**SOURCE**:
^^^^^^^^
Just rewatched the Sellers entries in the series, and the OP's list - although just a chronological rundown - is exactly what I make of the quality.
For me, Clouseau belongs firmly in the early-mid 60s - and Edwards (not Sellers) completely fails to bring the character and franchise into the 70s - a troublesome decade for Edwards in general, who wouldn't recover creatively until attacking more personal projects with 10 and S.O.B, which saw him reclaim some bite, and then flourish with Victor/Victoria, a sharpened return to the farcial style he employed in the 60s with The Pink Panther and A Shot in the Dark.
Upon resurrecting the franchise in 1975 (a desperate bid on Edwards' part after a string of critical and commercial failures) his Panther output was uninspired, slipshod, repetitive and lazy (and I like Blake Edwards! - I'll also give it to him that the opening heist of Return is beautifully done) making for a steadily declining series of films.
In my opinion, Closeau works better as part of an ensemble, interacting with people rather than props (a prop can't set you up a straight line, not in Edwards' skill set at least) and what must have been ever-increasing pressure to up the chaos ante with each new installment fundamentally undermines Return, Strikes Again and Revenge. Many of the gags are poorly conceived, staged, filmed and edited. Sellers (and I'm not a devout Sellers fanboy!) salvages what he can, but one gets the feeling all parties were more and more checked out with each subsequent film.
^^^^^^^^
[A few records]
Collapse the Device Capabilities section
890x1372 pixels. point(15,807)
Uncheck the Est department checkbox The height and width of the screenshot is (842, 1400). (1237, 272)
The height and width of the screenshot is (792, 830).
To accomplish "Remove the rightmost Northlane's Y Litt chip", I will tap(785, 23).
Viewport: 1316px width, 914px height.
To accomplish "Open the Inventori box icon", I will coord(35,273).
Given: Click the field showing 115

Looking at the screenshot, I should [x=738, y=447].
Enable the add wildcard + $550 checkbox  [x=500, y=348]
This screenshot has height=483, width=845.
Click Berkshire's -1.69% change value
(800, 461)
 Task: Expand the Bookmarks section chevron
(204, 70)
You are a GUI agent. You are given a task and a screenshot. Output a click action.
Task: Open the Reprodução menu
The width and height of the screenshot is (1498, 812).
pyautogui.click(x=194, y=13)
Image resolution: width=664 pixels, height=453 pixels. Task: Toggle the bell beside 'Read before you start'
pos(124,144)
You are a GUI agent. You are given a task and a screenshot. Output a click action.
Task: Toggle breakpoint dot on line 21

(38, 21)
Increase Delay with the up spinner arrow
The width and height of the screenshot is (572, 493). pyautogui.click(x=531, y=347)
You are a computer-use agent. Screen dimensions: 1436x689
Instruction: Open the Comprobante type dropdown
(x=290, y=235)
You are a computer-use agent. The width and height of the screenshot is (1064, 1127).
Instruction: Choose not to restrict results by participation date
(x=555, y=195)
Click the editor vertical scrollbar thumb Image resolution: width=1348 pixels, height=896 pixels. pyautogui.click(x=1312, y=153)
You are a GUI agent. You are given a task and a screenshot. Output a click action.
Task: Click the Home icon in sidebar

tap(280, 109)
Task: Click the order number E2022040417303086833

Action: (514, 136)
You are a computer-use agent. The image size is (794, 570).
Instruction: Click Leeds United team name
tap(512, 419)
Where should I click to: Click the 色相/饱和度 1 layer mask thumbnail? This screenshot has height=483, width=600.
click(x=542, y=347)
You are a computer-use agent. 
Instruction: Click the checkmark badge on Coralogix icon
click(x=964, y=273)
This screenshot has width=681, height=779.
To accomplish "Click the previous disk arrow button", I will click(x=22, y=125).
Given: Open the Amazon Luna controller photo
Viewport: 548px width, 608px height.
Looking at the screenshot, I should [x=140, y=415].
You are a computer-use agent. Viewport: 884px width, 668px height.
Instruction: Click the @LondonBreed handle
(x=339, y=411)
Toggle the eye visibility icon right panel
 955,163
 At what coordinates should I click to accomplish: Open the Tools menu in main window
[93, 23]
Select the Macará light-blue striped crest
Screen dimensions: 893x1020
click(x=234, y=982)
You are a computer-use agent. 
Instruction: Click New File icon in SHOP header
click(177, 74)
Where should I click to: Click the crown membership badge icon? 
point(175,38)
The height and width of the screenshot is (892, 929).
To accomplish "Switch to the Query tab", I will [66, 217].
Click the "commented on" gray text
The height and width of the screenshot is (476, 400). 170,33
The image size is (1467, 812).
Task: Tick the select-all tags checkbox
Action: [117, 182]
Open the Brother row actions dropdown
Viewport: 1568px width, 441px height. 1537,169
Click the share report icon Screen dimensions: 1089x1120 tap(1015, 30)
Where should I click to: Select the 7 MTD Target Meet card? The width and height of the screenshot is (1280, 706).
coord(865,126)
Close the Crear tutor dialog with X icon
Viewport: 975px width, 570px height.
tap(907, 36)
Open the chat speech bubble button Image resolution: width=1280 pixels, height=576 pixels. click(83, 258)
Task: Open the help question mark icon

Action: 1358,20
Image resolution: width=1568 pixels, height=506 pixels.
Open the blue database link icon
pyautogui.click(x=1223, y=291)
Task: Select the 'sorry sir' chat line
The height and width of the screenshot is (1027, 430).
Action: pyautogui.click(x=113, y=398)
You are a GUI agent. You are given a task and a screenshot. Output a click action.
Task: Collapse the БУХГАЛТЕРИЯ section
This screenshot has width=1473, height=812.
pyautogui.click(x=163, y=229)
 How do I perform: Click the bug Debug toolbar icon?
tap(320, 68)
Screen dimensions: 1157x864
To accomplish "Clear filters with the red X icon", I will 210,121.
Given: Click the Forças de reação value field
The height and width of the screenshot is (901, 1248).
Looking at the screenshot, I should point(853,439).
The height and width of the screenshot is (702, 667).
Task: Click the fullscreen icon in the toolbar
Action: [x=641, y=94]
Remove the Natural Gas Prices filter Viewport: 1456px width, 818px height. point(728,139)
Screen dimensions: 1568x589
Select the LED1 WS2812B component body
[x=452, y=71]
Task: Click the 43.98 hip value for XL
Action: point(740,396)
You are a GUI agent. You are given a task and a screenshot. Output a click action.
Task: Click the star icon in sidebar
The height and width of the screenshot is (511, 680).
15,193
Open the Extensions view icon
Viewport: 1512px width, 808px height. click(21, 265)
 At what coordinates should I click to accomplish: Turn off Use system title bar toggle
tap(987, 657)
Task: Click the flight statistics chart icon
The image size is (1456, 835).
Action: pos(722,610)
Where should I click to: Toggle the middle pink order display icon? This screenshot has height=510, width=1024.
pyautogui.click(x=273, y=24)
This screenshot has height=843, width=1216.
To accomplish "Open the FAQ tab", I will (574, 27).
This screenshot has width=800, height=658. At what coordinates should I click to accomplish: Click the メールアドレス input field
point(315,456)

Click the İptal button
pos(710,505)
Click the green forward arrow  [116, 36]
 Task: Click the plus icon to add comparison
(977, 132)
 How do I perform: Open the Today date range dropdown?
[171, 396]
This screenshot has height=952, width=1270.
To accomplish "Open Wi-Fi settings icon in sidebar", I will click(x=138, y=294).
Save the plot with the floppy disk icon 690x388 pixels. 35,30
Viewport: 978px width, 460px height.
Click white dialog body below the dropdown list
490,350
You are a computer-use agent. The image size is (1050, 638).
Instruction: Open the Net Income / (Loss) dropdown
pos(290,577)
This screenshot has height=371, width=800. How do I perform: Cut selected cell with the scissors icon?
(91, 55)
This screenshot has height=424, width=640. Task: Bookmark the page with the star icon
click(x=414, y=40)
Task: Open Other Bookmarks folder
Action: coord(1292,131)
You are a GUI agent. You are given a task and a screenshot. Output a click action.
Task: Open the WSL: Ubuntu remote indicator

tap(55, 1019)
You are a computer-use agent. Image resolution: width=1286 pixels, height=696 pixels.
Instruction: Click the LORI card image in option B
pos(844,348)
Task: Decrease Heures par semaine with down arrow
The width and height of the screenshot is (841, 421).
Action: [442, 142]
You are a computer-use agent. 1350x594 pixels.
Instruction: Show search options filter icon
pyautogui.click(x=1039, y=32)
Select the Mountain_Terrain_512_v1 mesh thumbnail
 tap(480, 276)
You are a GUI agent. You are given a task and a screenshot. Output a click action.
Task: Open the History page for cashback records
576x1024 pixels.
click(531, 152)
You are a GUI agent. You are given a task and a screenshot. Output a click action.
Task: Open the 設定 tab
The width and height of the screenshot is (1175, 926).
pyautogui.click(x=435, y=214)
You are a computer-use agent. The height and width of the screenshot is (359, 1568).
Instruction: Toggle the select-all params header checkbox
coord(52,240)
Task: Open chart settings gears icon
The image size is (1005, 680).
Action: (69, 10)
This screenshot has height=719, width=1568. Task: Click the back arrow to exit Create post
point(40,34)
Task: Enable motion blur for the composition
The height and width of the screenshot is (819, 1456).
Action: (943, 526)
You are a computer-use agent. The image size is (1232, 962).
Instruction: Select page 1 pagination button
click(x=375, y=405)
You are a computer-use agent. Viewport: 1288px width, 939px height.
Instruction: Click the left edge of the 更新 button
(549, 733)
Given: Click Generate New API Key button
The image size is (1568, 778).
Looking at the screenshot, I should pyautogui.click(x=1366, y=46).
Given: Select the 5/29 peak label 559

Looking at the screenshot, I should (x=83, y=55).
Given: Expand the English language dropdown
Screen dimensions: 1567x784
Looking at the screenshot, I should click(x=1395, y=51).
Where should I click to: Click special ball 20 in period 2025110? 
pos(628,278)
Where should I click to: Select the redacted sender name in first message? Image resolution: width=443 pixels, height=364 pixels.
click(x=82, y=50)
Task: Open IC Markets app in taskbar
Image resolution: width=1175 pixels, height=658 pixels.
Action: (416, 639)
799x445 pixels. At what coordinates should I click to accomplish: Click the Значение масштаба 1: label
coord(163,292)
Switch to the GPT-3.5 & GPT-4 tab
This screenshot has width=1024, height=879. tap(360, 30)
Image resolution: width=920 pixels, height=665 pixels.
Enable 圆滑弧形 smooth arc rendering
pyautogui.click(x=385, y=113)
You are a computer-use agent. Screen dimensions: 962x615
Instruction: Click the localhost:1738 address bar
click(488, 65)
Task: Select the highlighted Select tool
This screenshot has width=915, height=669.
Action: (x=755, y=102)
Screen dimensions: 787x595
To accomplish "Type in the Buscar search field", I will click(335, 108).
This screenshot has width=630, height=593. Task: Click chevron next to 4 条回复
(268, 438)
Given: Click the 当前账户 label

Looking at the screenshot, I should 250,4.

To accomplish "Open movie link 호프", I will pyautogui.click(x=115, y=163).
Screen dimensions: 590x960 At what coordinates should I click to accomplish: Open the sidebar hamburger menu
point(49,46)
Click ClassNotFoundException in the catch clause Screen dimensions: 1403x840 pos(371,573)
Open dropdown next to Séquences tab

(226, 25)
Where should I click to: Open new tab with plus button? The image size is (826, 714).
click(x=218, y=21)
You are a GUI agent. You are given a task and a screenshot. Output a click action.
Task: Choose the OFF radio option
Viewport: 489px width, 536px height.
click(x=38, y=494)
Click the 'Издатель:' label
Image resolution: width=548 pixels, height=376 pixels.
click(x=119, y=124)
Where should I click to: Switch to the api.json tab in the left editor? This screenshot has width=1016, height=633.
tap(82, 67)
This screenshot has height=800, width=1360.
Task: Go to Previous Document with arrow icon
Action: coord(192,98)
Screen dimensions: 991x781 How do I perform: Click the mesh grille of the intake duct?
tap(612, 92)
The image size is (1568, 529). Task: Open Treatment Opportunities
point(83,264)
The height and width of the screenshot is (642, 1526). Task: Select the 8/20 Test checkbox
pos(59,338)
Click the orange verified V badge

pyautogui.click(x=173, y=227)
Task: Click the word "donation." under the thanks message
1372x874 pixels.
^^^^^^^^
**STATED PROBLEM A**:
Do these statements agree with the Pink Panther post? Answer yes or no for each, quoting the words of the post that decide it.
(i) The writer thinks the opening heist of Return is well done.
(ii) Edwards revived the franchise in 1975.
(iii) The writer calls themself a devout Sellers fan.
**STATED PROBLEM B**:
Answer these questions from the Pink Panther post:
(i) Which two 1960s films does the post name as using Edwards' farcical style?
(ii) With which film did Edwards flourish, according to the post?
(iii) Which three films does the post say are fundamentally undermined by pressure to up the chaos ante?
**STATED PROBLEM C**: Reproduce the passage of the Pink Panther post from "Upon resurrecting the" to "series of films.".

**COMPLETE OUTPUT A**:
(i) Yes: "the opening heist of Return is beautifully done"
(ii) Yes: "Upon resurrecting the franchise in 1975"
(iii) No: "I'm not a devout Sellers fanboy!"

**COMPLETE OUTPUT B**:
(i) The Pink Panther and A Shot in the Dark
(ii) Victor/Victoria
(iii) Return, Strikes Again and Revenge

**COMPLETE OUTPUT C**:
Upon resurrecting the franchise in 1975 (a desperate bid on Edwards' part after a string of critical and commercial failures) his Panther output was uninspired, slipshod, repetitive and lazy (and I like Blake Edwards! - I'll also give it to him that the opening heist of Return is beautifully done) making for a steadily declining series of films.